AMNESTY INTERNATIONAL HEAD RETURNS TO OBERLIN COLLEGE FOR 2000-2001 HALLOCK LECTURE SERIES

 


Oberlin, Ohio--Dr. William Schulz, executive director of Amnesty International USA and an Oberlin College alumnus will return to his alma mater Thursday, October 5 to present a lecture at 4:30 p.m. titled "Torture, Torment and Tyranny--The State of Human Rights."

The talk, which is free and open to the public, will be given in the College’s Hallock Auditorium, located in the Adam Joseph Lewis Center for Environmental Studies, 122 Elm Street

A member of the Class of 1971, Dr. Schulz is the first speaker in a series of two Oberlin College lectures this year dedicated to the challenges of national security in the 21st century. On Wednesday, November 15, also at 4:30 p.m., defense expert Pierre Sprey will discuss "The Defense Paradox: More Dollars, Less National Security." Both talks are being presented in coordination with the Oberlin College course U.S. Foreign Policy Making taught by Eve Sandberg, associate professor of politics.

A much in-demand speaker, Dr. Schulz has appeared frequently on radio and television, including 60 Minutes, 20/20, The Today Show, and Good Morning, America as well as on NPR programs and the BBC and CNN, among others. He is published and widely read in newspapers and magazines through-out the U.S., and is the author of several books, including the forthcoming work, tentatively titled: Profiting from Justice: Why Human Rights Are in Americans’ Best Interest.

An ordained Unitarian Universalist minister, Dr. Schulz came to Amnesty International in 1994 after serving for 15 years with the Unitarian Universalist Association of Congregations, the last eight years as president, and as such was involved in a wide variety of international and social justice causes, including leading the first visit by a U.S. member of Congress to post-revolutionary Romania in 1991 two weeks after the fall of Nicolae Ceausescu.

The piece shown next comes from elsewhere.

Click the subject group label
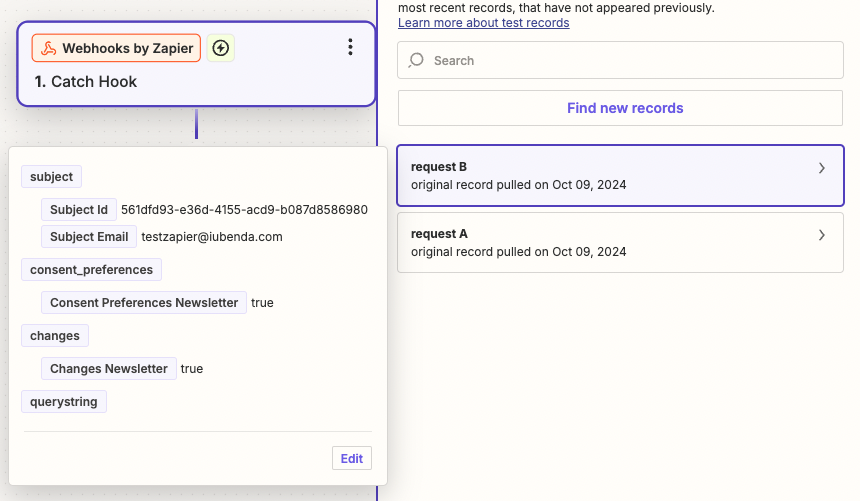(x=52, y=177)
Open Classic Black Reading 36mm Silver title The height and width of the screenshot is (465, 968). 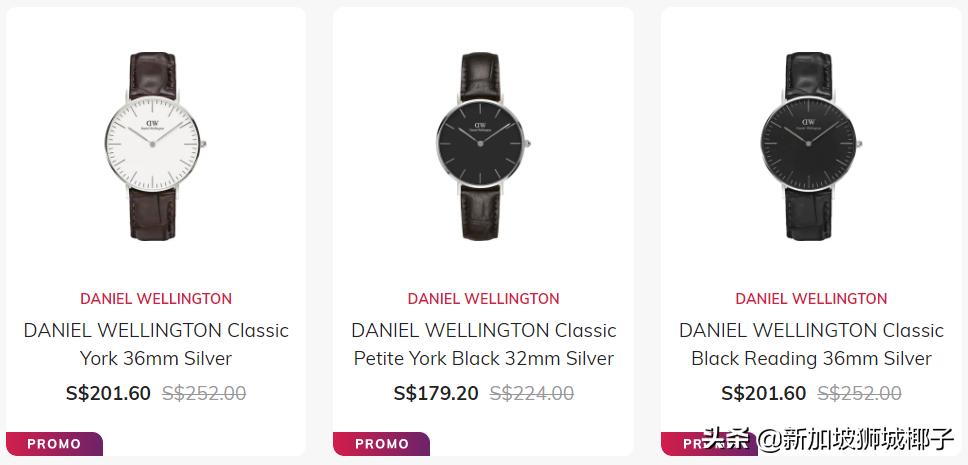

He spent February 1992 in India in consultation with the Holdeen India Fund, which is dedicated to ending communal violence and to the political and economic empowerment of women, bonded laborers and others. He led fact-finding missions to the Middle East and Northern Ireland and was instrumental in his denomination’s opposition to U.S. military aid to El Salvador.

During his years with Amnesty, Dr. Schulz has traveled extensively both in the U.S. and abroad. In 1997, he led an Amnesty mission to Liberia to investigate atrocities committed during the civil war there, and in 1999, he returned to Northern Ireland with the human rights organization to insist that human rights protections be incorporated into the peace process.

The Oberlin graduate was named one of the "World’s 365 Most Influential People" by The Pray 365 Project and was chosen "Humanist of the Year" by the American Humanist Association in 2000. He is currently a member of the International Advisory Committee for the Robert F. Kennedy Human Rights Award and is chair of the board of Meadville/Lombard Theological School at the University of Chicago.

His degrees include the B.A. degree from Oberlin in 1971, and the M.A. in theology (1973), M.A. in philosophy (1974), and Doctorate of Ministry (1975) from the University of Chicago .

Oberlin's politics department is sponsoring the lectures with the support of the Richard R. Hallock Foundation. The late Richard Reid Hallock '41 had a deep interest in issues of national security and was an advisor to U. S. Secretary of Defense James Schlesinger.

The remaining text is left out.